Word and element location data
──────────

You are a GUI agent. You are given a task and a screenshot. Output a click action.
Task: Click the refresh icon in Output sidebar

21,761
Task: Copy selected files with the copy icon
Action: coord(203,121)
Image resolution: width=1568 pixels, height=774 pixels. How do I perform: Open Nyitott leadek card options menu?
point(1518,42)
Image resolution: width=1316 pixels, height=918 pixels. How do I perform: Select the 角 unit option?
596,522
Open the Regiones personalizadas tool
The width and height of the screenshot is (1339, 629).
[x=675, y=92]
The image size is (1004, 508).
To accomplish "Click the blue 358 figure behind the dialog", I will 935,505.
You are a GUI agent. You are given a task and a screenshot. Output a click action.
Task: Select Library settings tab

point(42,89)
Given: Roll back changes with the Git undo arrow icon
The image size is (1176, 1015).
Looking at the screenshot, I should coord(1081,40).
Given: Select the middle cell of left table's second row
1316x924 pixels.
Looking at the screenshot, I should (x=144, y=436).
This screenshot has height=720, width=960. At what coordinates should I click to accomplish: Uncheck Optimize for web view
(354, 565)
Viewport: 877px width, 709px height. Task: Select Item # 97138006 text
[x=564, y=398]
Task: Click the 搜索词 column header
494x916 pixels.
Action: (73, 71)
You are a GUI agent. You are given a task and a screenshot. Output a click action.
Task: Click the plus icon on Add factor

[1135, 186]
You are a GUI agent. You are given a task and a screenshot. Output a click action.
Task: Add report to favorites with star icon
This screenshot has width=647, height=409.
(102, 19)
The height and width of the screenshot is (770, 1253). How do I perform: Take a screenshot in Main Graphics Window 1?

──────────

WHAT TO PRODUCE
Copy out every one of these rows word for word, without changing anything.

OUTPUT BELOW
You are a GUI agent. You are given a task and a screenshot. Output a click action.
Task: Click the refresh icon in Output sidebar

21,761
Task: Copy selected files with the copy icon
Action: coord(203,121)
Image resolution: width=1568 pixels, height=774 pixels. How do I perform: Open Nyitott leadek card options menu?
point(1518,42)
Image resolution: width=1316 pixels, height=918 pixels. How do I perform: Select the 角 unit option?
596,522
Open the Regiones personalizadas tool
The width and height of the screenshot is (1339, 629).
[x=675, y=92]
The image size is (1004, 508).
To accomplish "Click the blue 358 figure behind the dialog", I will 935,505.
You are a GUI agent. You are given a task and a screenshot. Output a click action.
Task: Select Library settings tab

point(42,89)
Given: Roll back changes with the Git undo arrow icon
The image size is (1176, 1015).
Looking at the screenshot, I should coord(1081,40).
Given: Select the middle cell of left table's second row
1316x924 pixels.
Looking at the screenshot, I should (x=144, y=436).
This screenshot has height=720, width=960. At what coordinates should I click to accomplish: Uncheck Optimize for web view
(354, 565)
Viewport: 877px width, 709px height. Task: Select Item # 97138006 text
[x=564, y=398]
Task: Click the 搜索词 column header
494x916 pixels.
Action: (73, 71)
You are a GUI agent. You are given a task and a screenshot. Output a click action.
Task: Click the plus icon on Add factor

[1135, 186]
You are a GUI agent. You are given a task and a screenshot. Output a click action.
Task: Add report to favorites with star icon
This screenshot has width=647, height=409.
(102, 19)
The height and width of the screenshot is (770, 1253). How do I perform: Take a screenshot in Main Graphics Window 1?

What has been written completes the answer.